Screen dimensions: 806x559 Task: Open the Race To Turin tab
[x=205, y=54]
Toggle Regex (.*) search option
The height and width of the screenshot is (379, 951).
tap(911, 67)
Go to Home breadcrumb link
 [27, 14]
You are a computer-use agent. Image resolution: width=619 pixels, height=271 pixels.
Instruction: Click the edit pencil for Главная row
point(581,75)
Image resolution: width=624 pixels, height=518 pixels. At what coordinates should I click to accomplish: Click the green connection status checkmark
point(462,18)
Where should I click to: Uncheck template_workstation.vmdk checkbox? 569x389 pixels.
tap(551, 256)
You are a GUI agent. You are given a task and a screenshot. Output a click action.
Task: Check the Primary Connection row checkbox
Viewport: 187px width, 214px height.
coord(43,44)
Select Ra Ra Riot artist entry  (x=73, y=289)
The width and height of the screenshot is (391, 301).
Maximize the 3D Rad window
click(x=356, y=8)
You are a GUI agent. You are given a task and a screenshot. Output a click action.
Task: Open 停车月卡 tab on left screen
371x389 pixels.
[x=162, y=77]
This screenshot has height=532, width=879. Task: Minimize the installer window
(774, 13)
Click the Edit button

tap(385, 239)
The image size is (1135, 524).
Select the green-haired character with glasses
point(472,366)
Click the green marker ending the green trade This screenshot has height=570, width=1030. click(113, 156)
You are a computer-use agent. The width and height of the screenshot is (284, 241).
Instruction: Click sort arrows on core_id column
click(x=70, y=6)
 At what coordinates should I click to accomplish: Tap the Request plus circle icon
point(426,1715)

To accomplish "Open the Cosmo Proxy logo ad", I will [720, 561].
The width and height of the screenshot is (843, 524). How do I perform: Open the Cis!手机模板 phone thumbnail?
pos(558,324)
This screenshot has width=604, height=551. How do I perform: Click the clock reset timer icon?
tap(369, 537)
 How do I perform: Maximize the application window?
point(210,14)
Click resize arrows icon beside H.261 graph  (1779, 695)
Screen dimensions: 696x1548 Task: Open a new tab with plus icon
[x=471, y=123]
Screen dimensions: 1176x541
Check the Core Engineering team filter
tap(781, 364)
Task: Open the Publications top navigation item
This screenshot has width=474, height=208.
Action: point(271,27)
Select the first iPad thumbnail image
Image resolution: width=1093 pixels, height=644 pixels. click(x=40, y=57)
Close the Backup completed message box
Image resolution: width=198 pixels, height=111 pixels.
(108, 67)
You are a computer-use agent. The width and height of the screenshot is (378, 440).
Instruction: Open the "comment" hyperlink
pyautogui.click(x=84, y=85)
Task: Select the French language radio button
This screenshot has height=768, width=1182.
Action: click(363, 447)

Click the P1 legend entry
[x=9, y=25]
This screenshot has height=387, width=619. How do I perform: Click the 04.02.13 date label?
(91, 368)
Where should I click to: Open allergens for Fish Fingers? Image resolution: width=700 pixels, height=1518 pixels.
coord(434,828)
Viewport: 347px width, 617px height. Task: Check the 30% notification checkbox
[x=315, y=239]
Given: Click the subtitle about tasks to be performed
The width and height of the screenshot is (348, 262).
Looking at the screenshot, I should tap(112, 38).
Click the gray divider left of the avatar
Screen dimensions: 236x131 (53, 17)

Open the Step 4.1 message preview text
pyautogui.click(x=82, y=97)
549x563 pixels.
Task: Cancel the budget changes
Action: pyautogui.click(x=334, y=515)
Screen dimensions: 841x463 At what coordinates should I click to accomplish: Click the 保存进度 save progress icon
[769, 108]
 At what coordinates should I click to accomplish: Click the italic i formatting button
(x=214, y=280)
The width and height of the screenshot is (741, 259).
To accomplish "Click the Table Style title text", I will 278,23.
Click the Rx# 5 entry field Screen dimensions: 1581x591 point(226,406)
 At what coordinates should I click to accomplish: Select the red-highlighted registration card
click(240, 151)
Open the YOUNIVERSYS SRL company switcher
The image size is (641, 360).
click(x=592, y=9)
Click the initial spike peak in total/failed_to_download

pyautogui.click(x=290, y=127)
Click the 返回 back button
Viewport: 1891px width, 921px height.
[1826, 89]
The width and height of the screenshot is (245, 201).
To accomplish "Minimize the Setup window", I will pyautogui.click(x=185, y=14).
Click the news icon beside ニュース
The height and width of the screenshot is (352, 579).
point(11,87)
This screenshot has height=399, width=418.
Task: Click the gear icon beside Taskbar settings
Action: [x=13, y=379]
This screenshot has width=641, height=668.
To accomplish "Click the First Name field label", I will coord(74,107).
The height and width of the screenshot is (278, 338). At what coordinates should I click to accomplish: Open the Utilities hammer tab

*Your task:* Pull each line that includes the word "field" out of the material above.

*Output of the task:*
Click the Rx# 5 entry field Screen dimensions: 1581x591 point(226,406)
To accomplish "Click the First Name field label", I will coord(74,107).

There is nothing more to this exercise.